Comment 5 Nathan Perkins 2016-08-28 06:33:44 PDT
Created attachment 287229 [details]
Patch
Comment 6 Nathan Perkins 2016-08-28 06:40:22 PDT
I tried to address the feedback form smfr, and have reworked the approach:

* The backface visibility check is only assessed when the flatten compositing layers flag is set for the paint behavior.
* The approach recalculates the accumulated transform matrix, which can be relatively slow, but this should only effect printing and snapshotting. I am not fully confident that this approach covers all scenarios. There may be other details that should cause the accumulation to stop when it reaches an element that fully determines the 3D rendering context.

In addition, I have added a test case in the printing folder based off some of the other backface visibility tests.

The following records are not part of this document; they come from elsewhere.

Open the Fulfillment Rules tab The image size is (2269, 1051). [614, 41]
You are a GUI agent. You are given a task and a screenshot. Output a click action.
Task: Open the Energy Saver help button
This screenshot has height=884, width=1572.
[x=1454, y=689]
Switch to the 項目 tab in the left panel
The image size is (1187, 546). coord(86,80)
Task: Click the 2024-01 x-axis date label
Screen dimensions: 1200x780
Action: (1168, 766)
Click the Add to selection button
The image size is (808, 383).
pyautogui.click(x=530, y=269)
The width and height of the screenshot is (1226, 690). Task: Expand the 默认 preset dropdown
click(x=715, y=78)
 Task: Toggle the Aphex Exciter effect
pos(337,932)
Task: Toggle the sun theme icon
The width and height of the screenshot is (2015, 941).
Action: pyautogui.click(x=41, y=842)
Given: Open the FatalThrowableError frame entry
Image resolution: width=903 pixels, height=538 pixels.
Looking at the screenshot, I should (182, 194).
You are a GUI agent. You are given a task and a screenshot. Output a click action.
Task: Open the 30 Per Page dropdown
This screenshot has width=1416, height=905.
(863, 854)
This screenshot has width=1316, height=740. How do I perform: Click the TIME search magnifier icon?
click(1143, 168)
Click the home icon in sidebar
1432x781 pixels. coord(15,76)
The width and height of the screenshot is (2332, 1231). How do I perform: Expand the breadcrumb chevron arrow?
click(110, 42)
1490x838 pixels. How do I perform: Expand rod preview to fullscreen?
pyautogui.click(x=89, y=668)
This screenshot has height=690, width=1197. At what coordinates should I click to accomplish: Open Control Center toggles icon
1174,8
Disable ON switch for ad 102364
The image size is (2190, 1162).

PS: A slightly more clever approach occurred to me and may be worthwhile. Using the GraphicsContext CTM combined with the current elements affine transform, it is possible to assess whether or not the element is being flipped. That being said, it is less obvious what such an implementation is doing and there may be platform specific details to the graphics context that make such an approach less functional.
Comment 7 Darin Adler 2016-09-03 13:03:31 PDT
Hyatt, Simon, what do you think of this new version?
Comment 8 Brady Eidson 2018-02-14 10:34:00 PST
Comment on attachment 287229 [details]
Patch

Patches that have been up for review since 2016 are almost certainly too stale to be relevant to trunk in their current form.

If this patch is still important please rebase it and post it for review again.